**Exercise details:** Scan the material and copy every line in which "computer" appears.

Input Block Start

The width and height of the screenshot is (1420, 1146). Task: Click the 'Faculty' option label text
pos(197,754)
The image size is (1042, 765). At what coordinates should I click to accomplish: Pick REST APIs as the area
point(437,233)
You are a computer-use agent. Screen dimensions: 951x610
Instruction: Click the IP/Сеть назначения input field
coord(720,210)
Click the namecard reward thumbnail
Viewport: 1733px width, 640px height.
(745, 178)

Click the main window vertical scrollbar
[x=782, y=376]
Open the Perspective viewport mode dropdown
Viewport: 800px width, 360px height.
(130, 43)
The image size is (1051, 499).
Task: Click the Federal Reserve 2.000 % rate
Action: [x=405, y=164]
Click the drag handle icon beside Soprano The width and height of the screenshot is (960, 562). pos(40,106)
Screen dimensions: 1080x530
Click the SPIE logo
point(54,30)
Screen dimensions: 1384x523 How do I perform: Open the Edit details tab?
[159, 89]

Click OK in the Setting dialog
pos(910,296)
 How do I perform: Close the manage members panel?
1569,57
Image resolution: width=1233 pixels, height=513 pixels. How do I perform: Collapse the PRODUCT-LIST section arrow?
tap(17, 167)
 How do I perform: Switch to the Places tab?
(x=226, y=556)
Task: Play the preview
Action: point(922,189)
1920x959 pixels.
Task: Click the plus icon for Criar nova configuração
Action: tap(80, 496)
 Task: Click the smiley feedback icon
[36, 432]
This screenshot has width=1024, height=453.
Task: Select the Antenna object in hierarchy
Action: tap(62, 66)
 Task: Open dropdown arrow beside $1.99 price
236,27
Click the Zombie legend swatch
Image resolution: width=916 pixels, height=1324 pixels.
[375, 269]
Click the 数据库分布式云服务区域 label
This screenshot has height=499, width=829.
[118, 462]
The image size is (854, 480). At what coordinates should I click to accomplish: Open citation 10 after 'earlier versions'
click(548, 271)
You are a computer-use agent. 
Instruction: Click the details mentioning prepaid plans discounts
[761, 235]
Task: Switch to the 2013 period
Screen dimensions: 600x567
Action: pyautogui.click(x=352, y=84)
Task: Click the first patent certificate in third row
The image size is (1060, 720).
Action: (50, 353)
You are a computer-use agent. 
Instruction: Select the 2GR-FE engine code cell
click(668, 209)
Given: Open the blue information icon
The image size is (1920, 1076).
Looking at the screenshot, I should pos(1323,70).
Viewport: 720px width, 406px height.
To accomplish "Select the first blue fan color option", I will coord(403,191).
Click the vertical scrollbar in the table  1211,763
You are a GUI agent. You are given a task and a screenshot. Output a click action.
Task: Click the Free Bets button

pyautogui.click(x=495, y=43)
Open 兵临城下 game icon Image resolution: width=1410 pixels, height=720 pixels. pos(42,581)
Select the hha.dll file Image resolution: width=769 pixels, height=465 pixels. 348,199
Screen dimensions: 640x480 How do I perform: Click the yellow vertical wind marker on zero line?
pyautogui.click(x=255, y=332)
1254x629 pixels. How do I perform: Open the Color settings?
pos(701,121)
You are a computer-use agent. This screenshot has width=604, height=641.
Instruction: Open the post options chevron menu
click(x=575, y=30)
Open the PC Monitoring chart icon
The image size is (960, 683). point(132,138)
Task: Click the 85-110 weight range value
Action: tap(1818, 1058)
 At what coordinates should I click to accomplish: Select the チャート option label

Input Block End

**Output of the task:**
You are a computer-use agent. Screen dimensions: 951x610
You are a computer-use agent. 
You are a computer-use agent. 
You are a computer-use agent. This screenshot has width=604, height=641.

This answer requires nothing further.